Charles H. Bennett (18 August 1811 – 7 December 1855) was an American soldier and hotelier who was present at the discovery of gold that initiated the California Gold Rush in January 1848. He served in the United States Army and was captain of a militia unit of the Provisional Government of Oregon. In later years he operated a hotel in the Oregon Territory before dying in the American Indian Wars as a captain of a cavalry unit.

==American West==
In 1835 Bennett was a Sergeant in Company A, United States Regiment of Dragoons, at Fort Leavenworth, under General Stephen W. Kearny. He moved to Oregon from Fort Leavenworth in 1844. In May 1846 he was involved with forming the Oregon Rangers mounted rifle company, where he was selected as the captain of the group.

In 1847, he went from Oregon Country to California where he was then employed by James Marshall as a carpenter at Sutter's Mill when gold was discovered. Marshall claimed that at the time that he discovered gold in the mill's tail-race, Bennett was half a mile away at the house. This version of events is disputed by Stephen Staats, a lifelong acquaintance who was with him at the time, and later wrote a letter to the Oregon Statesman, stating: "In 1847 we furnished Bennett with an outfit and he traveled with us to California. He assisted Marshall in building a mill on the American fork of the Sacramento, and he was the first one that beheld the glittering dust when water was turned into the race for the purpose of clearing it out. Notwithstanding that Marshall has gained worldwide fame as the first discoverer of gold in California..."

In 1850 Bennett built the Bennett House hotel in Salem, Oregon. He extended the property by building a High Street frontage to the eastern side in 1852 and it became the town's principal hotel. In the winter of 1852–1853, nearly the entire territorial legislature was quartered there, including Judge Matthew Deady, Hon.
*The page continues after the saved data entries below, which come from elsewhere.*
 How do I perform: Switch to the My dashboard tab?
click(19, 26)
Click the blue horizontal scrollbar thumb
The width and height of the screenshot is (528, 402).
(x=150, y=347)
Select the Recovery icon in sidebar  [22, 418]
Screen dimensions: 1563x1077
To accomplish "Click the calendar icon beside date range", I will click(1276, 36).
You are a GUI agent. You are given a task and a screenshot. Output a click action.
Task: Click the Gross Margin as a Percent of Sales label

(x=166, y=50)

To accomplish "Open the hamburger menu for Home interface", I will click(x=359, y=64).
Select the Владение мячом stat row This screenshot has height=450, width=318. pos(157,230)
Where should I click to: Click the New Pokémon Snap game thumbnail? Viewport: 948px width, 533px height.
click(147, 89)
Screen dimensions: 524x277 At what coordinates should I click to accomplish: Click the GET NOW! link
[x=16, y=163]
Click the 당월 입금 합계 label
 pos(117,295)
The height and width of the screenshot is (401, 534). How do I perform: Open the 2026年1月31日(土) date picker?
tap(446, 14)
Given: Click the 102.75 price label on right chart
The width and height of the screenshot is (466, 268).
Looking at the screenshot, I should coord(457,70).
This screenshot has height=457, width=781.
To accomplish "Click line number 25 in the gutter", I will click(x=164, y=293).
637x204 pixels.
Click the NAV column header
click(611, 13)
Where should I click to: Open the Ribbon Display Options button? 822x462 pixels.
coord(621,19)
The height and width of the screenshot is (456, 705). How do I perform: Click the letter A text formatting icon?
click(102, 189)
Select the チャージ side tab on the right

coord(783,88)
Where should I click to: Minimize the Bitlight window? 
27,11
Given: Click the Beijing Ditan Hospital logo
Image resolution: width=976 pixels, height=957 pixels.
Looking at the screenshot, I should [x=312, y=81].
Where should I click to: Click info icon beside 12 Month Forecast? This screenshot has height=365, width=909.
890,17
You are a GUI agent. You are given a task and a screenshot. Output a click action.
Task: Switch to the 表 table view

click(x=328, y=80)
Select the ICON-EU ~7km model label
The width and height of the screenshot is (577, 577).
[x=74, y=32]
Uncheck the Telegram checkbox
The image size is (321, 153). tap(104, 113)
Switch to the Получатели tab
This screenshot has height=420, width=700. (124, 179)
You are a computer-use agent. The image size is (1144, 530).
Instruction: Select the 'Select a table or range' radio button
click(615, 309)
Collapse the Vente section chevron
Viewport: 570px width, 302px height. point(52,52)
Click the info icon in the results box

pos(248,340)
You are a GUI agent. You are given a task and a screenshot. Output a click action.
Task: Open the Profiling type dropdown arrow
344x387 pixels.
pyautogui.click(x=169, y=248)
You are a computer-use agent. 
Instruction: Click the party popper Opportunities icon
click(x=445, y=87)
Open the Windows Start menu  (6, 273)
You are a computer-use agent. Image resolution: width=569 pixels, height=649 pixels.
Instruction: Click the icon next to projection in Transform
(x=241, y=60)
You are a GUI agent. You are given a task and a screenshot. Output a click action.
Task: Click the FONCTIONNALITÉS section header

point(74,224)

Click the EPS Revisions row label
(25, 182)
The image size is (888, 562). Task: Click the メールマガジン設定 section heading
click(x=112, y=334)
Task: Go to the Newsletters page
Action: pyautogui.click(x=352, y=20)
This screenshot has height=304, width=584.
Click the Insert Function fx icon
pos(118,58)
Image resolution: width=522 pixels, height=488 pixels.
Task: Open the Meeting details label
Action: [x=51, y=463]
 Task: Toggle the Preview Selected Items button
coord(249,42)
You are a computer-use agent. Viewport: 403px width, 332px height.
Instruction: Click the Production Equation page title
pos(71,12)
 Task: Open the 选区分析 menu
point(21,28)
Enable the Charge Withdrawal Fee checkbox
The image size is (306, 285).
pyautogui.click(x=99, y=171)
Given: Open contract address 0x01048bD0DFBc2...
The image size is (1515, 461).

Asahel Bush, Joseph Meek, Colonel George K. Shiel, James W. Nesmith, Delazon Smith, James K. Kelly, Benjamin Harding, John Whiteaker, Nathaniel Ford of Polk county, and George Law Curry. In 1854, the U. S. Surveyor General's office for Oregon was removed to Salem, and occupied rooms at the Bennett House for some time.

==Steamboat activity==
Bennett was one of several shareholders who built the steamship Canemah. Bennett was the captain of the sternwheeler Wallemet in April 1854, when the boiler of the steamer Gazelle exploded while both boats were lying at Canemah, Oregon.

==Marriage==
Bennett was married to Mary Ann Shannon.

==Death==
Promoted to the captaincy of Company F, Oregon Mounted Volunteers, Bennett was killed in action at Walla Walla on the Touchet River in southeastern Washington, near Fort Wallula, in 1855 during the Yakima War. His body was brought back to Salem aboard the Canemah. It was met by a salute fired by the town's citizens before being buried in the Odd Fellows cemetery with Masonic honors.

His memorial is a white marble obelisk, 6 feet in height with a square pointed cap, a Masonic carving of the All-seeing eye gazing upon an open book. The inscription reads "Capt. Charles Bennett. Died Dec 7 1855. Aged 41 yrs, 3 mo, 20 days. Capt. Chas. Bennett was the discoverer of gold in California, and fell in defense of his country at Walla Walla."